Sunny Kim constantly moves between the U.S. and Korea, contemplating the choice and relationship between the two places. In this way, Kenzō’s ‘imagined time’ becomes an apt metaphor for the ‘girls in uniform’. The girls Kim paints have no specificity beyond the ‘uniform’ and the time it implies, remaining in that imagined past. Beckett writes: “The most successful evocative experiment can only project the echo of a past sensation” - if a past sensation agitates the present, it can live as a beautiful, infallible sensation on its own, “annihilating every spatial and temporal restriction”. Sunny Kim accepts a destabilizing past in the present through self-actualization, by painting landscapes where the girls’ echoes ring. The landscape is blurred, as if one is dreaming, and in its endless expanse the girls and the artist find freedom together. It is a space and a surface, where the exchange between energy and atmosphere creates a weighted transparency.

The landscapes Kim depicts in this exhibition look as if painted from a great distance. It’s not a distant landscape one looks at through close-ups; rather, objects can be observed up close while maintaining their distance in the larger painting. Within the distant forest, each rock, tree and stream reveals itself, and we can observe them in their diminutive, blurred form up close to the surface. Around the landscape’s horizon, painted strokes integrate and intersect, continuously layered to create a mysterious structure. Dust has a faded facade akin to a fresco - the light washes of a brush accumulates to create countless layers in the image. When the paint suddenly drips, leaving a streak over the landscape, a new phenomenon manifests on the layers. In this manner the landscape’s depth and layers become a record of the artist’s physicality and mental state; the painting’s strata.

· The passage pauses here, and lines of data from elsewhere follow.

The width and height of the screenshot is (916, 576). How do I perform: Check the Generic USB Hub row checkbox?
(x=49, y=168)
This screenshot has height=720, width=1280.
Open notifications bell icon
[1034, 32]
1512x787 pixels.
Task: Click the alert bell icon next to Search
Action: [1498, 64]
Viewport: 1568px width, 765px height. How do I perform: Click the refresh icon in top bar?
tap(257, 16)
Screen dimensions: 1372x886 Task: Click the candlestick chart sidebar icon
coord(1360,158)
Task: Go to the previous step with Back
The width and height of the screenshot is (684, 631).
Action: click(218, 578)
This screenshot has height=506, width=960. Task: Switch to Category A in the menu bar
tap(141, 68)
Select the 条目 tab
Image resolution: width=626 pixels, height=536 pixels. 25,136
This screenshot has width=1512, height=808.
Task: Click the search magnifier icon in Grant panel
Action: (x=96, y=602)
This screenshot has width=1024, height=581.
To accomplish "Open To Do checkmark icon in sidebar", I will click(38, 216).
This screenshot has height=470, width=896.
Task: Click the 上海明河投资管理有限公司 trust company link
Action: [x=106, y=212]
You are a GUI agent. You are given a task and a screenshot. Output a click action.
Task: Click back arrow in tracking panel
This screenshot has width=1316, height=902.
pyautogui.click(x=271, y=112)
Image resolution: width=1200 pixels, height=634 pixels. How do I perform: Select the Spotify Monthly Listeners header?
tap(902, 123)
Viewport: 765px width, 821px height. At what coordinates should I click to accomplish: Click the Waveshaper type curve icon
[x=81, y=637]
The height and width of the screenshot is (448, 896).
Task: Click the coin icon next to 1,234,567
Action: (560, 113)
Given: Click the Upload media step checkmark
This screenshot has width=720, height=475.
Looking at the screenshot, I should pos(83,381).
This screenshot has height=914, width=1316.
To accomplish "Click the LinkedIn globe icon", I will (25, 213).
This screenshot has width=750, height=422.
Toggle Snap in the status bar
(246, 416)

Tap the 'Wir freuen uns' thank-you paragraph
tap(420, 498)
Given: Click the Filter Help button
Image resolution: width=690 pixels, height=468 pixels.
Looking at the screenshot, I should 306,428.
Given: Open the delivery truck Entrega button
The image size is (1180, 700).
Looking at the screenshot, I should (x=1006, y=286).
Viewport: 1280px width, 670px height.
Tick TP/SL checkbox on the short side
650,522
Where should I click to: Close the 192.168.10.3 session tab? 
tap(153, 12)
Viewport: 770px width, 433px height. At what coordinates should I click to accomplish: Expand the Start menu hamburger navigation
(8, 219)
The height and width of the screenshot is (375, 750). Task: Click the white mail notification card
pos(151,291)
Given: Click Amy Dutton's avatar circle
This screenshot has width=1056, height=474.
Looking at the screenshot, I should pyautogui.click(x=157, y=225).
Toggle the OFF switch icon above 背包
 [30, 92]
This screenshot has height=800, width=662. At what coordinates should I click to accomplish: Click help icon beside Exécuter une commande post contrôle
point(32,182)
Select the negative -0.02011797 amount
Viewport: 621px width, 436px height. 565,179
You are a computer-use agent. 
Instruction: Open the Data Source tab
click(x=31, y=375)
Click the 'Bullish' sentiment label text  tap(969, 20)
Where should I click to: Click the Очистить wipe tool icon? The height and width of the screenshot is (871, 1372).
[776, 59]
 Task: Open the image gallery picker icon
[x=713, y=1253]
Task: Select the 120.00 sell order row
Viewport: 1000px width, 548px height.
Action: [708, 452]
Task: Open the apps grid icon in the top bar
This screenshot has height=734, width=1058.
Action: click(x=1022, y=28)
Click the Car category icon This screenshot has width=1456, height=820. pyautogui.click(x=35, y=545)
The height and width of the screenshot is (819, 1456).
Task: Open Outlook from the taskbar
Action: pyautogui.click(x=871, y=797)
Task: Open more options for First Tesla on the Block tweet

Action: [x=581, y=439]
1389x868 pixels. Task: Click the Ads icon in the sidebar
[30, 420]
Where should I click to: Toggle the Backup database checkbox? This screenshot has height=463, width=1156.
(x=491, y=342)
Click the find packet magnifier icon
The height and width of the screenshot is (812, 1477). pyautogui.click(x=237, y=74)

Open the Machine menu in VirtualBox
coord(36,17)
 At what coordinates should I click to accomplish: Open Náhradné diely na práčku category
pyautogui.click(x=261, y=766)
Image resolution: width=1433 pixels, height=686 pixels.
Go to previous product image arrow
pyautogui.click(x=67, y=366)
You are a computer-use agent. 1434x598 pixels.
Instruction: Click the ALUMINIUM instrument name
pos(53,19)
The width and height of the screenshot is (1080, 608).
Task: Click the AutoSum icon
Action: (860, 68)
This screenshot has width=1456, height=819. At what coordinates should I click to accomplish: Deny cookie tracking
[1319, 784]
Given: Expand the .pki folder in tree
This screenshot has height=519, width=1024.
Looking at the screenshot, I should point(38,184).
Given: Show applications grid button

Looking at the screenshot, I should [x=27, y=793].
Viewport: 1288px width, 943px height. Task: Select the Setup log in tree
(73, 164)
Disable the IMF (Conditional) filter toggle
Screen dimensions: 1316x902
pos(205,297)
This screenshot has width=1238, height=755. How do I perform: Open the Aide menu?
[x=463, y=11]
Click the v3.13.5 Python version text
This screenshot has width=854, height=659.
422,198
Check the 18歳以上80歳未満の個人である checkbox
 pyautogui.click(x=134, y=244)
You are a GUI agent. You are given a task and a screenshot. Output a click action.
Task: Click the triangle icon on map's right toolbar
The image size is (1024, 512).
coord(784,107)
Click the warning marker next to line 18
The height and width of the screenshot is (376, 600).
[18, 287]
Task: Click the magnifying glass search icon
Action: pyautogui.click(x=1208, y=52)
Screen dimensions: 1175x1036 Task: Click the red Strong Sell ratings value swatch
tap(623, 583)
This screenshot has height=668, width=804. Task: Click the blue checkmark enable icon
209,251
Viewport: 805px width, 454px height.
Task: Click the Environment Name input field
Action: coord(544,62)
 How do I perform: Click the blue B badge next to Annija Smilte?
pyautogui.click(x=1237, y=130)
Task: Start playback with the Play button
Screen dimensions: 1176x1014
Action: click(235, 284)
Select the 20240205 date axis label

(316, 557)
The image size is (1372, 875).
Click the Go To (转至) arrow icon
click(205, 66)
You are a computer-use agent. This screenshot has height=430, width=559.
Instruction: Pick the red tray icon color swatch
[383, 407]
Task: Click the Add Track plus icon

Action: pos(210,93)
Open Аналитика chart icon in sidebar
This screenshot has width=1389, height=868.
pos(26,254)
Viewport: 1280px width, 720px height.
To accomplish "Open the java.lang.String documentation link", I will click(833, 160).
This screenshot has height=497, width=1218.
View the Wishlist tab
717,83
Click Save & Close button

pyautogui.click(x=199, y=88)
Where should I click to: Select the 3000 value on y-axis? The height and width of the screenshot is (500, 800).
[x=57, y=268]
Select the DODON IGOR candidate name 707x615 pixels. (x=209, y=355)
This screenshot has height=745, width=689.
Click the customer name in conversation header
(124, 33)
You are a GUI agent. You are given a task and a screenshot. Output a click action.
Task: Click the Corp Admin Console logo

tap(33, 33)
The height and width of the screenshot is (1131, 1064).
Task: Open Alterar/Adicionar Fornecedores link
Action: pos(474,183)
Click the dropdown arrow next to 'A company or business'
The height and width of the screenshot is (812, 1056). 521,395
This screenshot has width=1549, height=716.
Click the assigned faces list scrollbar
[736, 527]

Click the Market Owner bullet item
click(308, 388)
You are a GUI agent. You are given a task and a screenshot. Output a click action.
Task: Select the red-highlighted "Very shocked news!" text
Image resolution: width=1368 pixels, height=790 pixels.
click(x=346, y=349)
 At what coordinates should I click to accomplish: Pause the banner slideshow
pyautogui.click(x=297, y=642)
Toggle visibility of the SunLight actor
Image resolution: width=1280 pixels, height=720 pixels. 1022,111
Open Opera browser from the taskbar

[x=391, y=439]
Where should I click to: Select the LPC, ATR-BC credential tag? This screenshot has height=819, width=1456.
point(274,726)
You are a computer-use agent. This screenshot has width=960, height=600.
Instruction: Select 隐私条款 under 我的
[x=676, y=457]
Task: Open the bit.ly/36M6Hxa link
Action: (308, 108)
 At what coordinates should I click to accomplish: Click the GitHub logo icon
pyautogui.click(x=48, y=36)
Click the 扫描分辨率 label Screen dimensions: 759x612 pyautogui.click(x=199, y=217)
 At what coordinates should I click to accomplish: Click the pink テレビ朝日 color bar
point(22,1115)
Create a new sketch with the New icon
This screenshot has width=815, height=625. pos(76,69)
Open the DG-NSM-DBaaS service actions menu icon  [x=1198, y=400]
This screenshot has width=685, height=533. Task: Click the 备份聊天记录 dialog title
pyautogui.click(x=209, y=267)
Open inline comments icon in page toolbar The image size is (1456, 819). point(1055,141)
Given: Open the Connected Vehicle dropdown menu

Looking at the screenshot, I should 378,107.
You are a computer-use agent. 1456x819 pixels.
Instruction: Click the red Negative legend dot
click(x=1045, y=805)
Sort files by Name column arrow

In this exhibition Kim’s landscapes are not a reproduction of previously existing pasts - they are rather a result of a painter’s actions; the result of a variety of colors and light. A relationship is formed between the artist and their landscape, and in that process specific narratives or temporal constraints become meaningless. In front of the artist’s landscapes, we encounter a humid forest that feels both “far and near” on countless levels. This is a poetic space where immeasurable depth and breadth merge with an inner state of being - what the French philosopher Bachelard calls “the experience of the forest.” It is a space that holds the time of a girl’s existence, a paradoxical territory where the boundaries between front and back, side and top dissolve, and one forest and multiple forests fluidly intertwine. Stirred by the energy of multiple time periods, this space remains in constant motion, dispersing with a tactile sensation that cannot be grasped, like fog.

To Sunny Kim, land is a means to showcase the paint’s materiality and the reality it conveys. A painting is the result of an occurrence: it is the artist who controls this occurrence in its cause and shape. It is a site that is solely the artist’s, where they continuously reinforce their self-identity. It is here where an artist can make sense of the space between ‘imagined time’ and ‘the present’. Sunny Kim enjoys working with the canvas when it is flat on the wall, rather than stretched on a frame. This is in part due to the technicalities of moving between South Korea and the U.S, but it is also an effort to make the painting into an extension of the room.

This duality points to the painter’s gesture, which can be seen through contrasting trajectories of motion breaking the horizon line. The landscape’s narrative, created by the interplay between the layers of terrain and its vertical interventions, may be a grasp at an internal reverberation in the expanse of time and space. The ‘pole’, which has begun to make an appearance in Kim’s work, may be a cartographic marker for where those echoes lie. It acts as a makeshift bridge between the space of existence and a landscape beyond. In Kim’s landscapes - the world of the other side - the girls in uniform walk by, their voices burying themselves into the terrain, seeding a forest. Now, as a complete present and distant terrain, the landscapes echo before us.